6. Caveats, Limitations, and Future Directions

While PC@k robustly characterizes paraphrastic sensitivity, several limitations persist:

  • Limited by paraphrase quality: Human-elicited paraphrases expose more brittleness than templated LLM or automatic rewrites, and nontrivial effort is required to guarantee semantic invariance (Srikanth et al., 2024).
  • PC@k does not capture calibration: Two paraphrases may both be answered correctly, but with divergent model confidence; PC@k is agnostic to this distinction (Srikanth et al., 2024).
  • Task specificity: The most stringent PC@k forms (identical outputs) are readily definable for classification and MCQ, but adaptation is needed for free-form generation.
  • Continuous robustness: Discrete PC@k may miss incremental improvement; metrics like XParaCon provide complementary, magnitude-aware scoring (Choi, 26 Nov 2025).
  • Unexplained variance: Even after controlling for artifact-prone data and model capacity, significant variance in output correctness is still attributable to paraphrastic variability.
  • Practical computation: For RAG, naive group-similarity reward computation scales poorly with nn (number of paraphrases) and gg (generation samples); subsampling or approximation is necessary (Hamman et al., 5 Oct 2025).
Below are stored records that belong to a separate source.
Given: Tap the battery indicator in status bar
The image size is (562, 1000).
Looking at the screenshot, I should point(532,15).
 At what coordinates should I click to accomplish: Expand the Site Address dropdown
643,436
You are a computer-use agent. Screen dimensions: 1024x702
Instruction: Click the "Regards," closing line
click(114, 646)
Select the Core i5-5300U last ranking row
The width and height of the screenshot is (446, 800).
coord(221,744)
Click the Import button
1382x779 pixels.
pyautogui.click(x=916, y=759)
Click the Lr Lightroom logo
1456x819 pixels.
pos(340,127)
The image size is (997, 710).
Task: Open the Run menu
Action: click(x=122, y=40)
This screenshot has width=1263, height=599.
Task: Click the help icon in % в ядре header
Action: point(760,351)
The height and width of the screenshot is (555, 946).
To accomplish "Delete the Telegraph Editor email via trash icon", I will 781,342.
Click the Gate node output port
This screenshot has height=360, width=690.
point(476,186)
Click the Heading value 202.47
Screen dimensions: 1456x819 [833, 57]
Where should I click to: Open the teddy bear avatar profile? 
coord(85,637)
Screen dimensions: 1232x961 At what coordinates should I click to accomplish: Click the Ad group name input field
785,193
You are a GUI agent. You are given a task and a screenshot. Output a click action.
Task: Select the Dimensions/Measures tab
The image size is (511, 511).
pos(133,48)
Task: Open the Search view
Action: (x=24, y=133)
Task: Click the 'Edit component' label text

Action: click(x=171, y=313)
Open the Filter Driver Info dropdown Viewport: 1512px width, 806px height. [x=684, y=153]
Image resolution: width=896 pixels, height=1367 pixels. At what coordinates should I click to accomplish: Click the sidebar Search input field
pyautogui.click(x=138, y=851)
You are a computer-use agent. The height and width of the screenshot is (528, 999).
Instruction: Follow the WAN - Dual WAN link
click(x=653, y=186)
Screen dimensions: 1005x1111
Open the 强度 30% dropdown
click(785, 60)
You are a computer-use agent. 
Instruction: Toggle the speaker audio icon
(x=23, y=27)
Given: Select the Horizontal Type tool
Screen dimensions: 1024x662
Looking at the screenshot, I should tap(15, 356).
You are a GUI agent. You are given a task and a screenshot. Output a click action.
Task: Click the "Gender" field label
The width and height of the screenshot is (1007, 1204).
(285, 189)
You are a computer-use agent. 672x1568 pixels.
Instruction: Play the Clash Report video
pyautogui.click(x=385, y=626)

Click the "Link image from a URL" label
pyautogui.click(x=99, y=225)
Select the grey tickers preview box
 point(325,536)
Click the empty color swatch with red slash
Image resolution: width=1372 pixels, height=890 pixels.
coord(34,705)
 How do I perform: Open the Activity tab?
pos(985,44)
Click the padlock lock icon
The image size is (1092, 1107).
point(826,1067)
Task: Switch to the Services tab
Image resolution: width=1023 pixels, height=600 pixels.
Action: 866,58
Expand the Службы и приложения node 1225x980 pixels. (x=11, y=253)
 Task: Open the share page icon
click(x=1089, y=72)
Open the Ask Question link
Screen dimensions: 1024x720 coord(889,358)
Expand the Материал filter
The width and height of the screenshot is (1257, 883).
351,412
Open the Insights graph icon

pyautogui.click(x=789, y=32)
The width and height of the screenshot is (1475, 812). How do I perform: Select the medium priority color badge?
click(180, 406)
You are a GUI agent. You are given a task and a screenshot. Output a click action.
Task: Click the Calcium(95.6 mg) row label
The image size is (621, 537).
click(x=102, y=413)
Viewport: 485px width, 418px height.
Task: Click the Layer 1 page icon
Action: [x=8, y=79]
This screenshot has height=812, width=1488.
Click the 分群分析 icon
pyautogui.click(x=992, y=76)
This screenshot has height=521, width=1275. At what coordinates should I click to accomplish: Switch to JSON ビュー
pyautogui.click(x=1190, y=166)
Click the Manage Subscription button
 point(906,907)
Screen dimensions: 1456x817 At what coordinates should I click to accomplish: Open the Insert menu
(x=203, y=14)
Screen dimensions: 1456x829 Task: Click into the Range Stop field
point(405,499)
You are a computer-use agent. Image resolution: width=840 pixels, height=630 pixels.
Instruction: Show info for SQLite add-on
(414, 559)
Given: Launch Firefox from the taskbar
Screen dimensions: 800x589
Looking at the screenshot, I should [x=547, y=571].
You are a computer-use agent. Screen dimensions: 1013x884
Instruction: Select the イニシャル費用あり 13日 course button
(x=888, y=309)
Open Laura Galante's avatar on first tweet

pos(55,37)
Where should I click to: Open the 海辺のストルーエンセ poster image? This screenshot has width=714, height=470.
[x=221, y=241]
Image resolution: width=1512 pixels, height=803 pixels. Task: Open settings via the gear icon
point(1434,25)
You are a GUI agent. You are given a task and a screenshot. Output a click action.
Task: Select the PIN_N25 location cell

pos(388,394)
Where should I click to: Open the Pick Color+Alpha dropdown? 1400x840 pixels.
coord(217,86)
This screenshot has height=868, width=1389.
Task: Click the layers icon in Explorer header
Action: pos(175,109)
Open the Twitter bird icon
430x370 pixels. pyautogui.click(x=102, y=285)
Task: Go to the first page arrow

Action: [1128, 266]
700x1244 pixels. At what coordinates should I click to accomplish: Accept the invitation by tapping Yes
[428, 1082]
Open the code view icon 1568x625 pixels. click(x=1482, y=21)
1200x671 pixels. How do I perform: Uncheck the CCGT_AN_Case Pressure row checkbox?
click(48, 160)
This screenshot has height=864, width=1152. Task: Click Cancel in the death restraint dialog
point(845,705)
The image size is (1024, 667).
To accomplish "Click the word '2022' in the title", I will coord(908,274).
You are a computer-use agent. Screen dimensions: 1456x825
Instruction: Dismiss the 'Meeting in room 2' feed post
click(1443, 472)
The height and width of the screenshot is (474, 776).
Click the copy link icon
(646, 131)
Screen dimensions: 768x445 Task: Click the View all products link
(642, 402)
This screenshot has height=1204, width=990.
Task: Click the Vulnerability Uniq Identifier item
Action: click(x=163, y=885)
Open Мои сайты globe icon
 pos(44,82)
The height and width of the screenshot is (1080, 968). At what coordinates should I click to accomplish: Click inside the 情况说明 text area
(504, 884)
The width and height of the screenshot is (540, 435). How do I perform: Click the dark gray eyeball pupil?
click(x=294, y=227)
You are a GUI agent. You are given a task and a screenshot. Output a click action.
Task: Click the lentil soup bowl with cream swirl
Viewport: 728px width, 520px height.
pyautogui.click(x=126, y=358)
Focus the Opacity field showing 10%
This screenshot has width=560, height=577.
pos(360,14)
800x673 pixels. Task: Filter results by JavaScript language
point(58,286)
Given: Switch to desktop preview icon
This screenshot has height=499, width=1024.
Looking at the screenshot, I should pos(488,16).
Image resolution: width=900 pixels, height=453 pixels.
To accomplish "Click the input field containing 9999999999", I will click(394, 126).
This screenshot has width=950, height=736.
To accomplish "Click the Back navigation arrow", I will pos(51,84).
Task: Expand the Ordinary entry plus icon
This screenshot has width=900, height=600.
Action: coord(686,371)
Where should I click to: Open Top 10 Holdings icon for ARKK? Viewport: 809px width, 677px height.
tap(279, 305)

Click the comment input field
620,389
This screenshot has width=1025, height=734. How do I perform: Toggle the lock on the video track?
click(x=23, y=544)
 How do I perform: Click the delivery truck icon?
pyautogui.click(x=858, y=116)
Open directions include optimizing for paraphrase invariance across more diverse paraphrastic phenomena (negation, compositionality), integrating semantic equivalence judgments from advanced LLMs, and developing more efficient yet rigorous group-level training objectives.


Key references: “Accurate, yet inconsistent? Consistency Analysis on Language Understanding Models” (Jang et al., 2021), “Evaluating Paraphrastic Robustness in Textual Entailment Models” (Verma et al., 2023), “Measuring and Improving Consistency in Pretrained LLMs” (Elazar et al., 2021), “How often are errors in natural language reasoning due to paraphrastic variability?” (Srikanth et al., 2024), “LLMs Show Surface-Form Brittleness Under Paraphrase Stress Tests” (Carranza, 8 Oct 2025), “Improving Consistency in Retrieval-Augmented Systems with Group Similarity Rewards” (Hamman et al., 5 Oct 2025), “RoParQ: Paraphrase-Aware Alignment of LLMs Towards Robustness to Paraphrased Questions” (Choi, 26 Nov 2025).